An emotional Woods fought back tears as the light faded in Georgia in 2019, a sure sign of the significance that moment had on him. 

He explained: "It's overwhelming, because of what has transpired. Last year I was lucky to be playing again. At the previous champions dinner I was really struggling. To now be the champion. Unreal for me to experience this. I couldn't be more happy and excited. I'm at a loss for words.”

More injuries have threatened to retire the GOAT of golf since. He battles on valiantly, but for fans around the world, his road to the Masters title five years ago will live long in the memory.

Monica Seles

Sport is driven by emotion, both from players and fans. From the very highest highs to the lowest of lows, sport can create emotion like few other things in the world.

Few, though, have felt this array of emotions quite like Monica Seles.
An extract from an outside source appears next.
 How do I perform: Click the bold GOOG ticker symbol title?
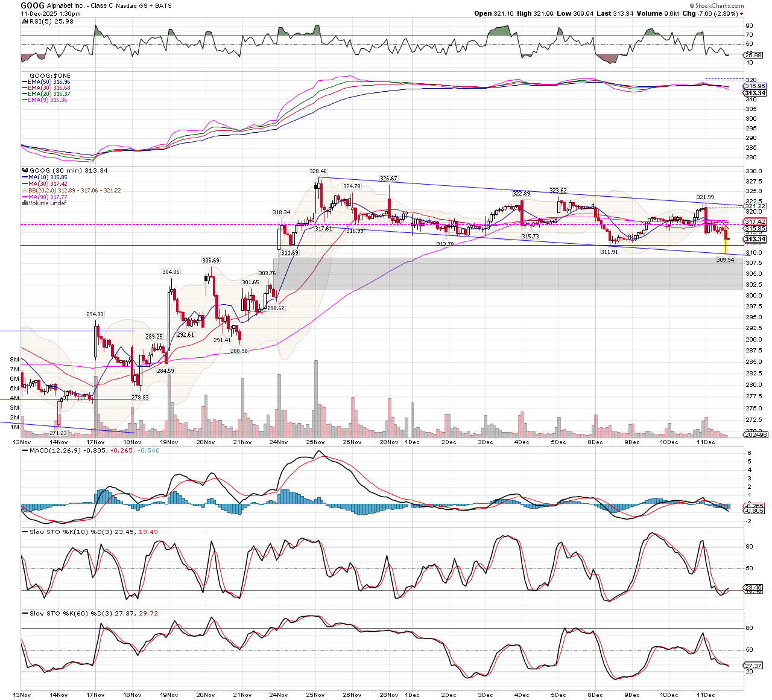coord(33,5)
The Yugoslav and now American tennis player turned professional in 1989 and soon after was the dominant force in women’s tennis.

Just a year after turning pro, she would win the 1990 French Open before winning six of the eight majors in 1991 and 1992. The only one she failed to win was Wimbledon, although she did make the final in 1992, losing to Steffi Graf in the final.

And it would be this rivalry that would spark near tragedy a year later. Whilst playing in Hamburg, Seles was stabbed by a Graf-obsessed fan during her Citizen Cup quarter-final against Magdalena Maleeva, leaving her with a 1.3cm wound between her shoulder blades.

This would see her leave the sport for more than two years. In the intervening years, Seles became an American citizen and would win another grand slam - the 1996 Australian Open - to complete her remarkable comeback. Four years later, she won bronze at the Sydney Olympics.

Her appearances on tour would become sporadic from 2003 and she would eventually retire in 2008. Four years later, she was inducted into the international tennis hall of fame and is still considered one of the greatest female tennis players of all time.